## Your instructions
Your job is to set down the stretch of entries that opens with the line containing "Given: View the" and closes with the line containing "Click the Detalhes". Keep both end lines, copy each exactly, and add nothing.

## Supplied material
- Opening Delimiter -
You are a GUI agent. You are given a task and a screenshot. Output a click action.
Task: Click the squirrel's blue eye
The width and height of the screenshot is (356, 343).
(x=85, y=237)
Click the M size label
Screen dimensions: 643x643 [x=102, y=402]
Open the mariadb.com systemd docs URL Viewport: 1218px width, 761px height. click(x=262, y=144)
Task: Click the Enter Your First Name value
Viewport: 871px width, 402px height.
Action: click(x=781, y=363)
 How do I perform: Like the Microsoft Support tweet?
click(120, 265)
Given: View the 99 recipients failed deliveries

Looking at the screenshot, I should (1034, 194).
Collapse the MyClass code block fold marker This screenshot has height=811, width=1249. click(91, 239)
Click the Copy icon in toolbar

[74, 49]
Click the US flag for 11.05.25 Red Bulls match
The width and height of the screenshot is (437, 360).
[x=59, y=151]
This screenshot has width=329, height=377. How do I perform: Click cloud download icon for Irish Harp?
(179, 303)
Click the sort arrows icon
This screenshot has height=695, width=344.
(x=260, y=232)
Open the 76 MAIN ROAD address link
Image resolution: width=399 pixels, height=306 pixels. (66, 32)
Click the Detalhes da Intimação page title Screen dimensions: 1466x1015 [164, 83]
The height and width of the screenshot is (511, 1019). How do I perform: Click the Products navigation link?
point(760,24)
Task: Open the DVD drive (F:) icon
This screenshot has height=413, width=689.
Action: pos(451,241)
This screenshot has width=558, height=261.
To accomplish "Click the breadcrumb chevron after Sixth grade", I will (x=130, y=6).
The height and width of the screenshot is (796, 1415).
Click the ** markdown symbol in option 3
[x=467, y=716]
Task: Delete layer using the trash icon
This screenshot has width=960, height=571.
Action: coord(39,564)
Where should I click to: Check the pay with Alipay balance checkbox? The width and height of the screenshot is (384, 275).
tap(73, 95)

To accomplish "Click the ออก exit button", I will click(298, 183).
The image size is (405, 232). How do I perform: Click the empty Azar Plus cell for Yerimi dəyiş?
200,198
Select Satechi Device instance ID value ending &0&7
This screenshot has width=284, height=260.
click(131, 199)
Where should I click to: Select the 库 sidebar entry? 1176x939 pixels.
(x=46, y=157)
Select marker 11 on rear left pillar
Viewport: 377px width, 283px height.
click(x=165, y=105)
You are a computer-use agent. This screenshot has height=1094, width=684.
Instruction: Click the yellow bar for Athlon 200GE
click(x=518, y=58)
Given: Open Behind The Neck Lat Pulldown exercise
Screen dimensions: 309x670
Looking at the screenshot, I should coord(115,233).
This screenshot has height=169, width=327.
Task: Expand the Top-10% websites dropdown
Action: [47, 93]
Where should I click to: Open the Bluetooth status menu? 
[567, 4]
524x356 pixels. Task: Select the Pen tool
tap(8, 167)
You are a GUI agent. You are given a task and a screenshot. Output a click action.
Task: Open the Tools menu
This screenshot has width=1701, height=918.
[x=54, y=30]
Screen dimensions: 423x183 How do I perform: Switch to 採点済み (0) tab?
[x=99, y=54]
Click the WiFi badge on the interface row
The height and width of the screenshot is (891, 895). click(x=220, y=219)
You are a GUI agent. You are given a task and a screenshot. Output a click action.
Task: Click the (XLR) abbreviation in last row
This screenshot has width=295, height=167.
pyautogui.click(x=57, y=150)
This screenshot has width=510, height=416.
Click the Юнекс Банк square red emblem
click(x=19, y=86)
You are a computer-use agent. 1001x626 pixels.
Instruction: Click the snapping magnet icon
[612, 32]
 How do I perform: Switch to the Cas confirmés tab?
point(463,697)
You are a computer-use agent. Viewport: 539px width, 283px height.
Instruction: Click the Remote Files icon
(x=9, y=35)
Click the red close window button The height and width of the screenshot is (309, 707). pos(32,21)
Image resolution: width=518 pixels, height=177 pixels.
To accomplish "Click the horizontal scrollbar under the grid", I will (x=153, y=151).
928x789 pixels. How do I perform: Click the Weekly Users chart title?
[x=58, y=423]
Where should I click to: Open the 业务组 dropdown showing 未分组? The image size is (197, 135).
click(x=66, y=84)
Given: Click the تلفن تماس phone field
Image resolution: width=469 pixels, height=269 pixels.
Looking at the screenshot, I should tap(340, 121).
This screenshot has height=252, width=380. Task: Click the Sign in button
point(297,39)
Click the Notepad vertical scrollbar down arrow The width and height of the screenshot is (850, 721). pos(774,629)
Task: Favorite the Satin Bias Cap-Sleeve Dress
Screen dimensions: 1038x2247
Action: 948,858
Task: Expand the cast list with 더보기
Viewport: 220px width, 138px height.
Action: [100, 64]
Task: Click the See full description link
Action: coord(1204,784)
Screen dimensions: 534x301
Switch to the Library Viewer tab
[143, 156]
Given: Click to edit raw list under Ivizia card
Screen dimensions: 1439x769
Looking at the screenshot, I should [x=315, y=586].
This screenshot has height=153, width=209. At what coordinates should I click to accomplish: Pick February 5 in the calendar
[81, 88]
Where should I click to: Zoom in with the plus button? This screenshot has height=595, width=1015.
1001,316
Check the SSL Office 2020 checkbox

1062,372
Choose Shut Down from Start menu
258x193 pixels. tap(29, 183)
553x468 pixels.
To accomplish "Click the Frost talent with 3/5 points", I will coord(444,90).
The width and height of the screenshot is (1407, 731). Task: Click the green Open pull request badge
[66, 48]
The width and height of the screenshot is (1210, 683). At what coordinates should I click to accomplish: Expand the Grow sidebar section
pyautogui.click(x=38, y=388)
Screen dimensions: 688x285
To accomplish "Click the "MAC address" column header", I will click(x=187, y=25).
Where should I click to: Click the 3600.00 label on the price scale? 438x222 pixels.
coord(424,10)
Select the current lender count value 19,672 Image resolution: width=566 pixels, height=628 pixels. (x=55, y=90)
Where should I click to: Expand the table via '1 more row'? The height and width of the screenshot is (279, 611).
- Closing Delimiter -
## The answer
Given: View the 99 recipients failed deliveries

Looking at the screenshot, I should (1034, 194).
Collapse the MyClass code block fold marker This screenshot has height=811, width=1249. click(91, 239)
Click the Copy icon in toolbar

[74, 49]
Click the US flag for 11.05.25 Red Bulls match
The width and height of the screenshot is (437, 360).
[x=59, y=151]
This screenshot has width=329, height=377. How do I perform: Click cloud download icon for Irish Harp?
(179, 303)
Click the sort arrows icon
This screenshot has height=695, width=344.
(x=260, y=232)
Open the 76 MAIN ROAD address link
Image resolution: width=399 pixels, height=306 pixels. (66, 32)
Click the Detalhes da Intimação page title Screen dimensions: 1466x1015 [164, 83]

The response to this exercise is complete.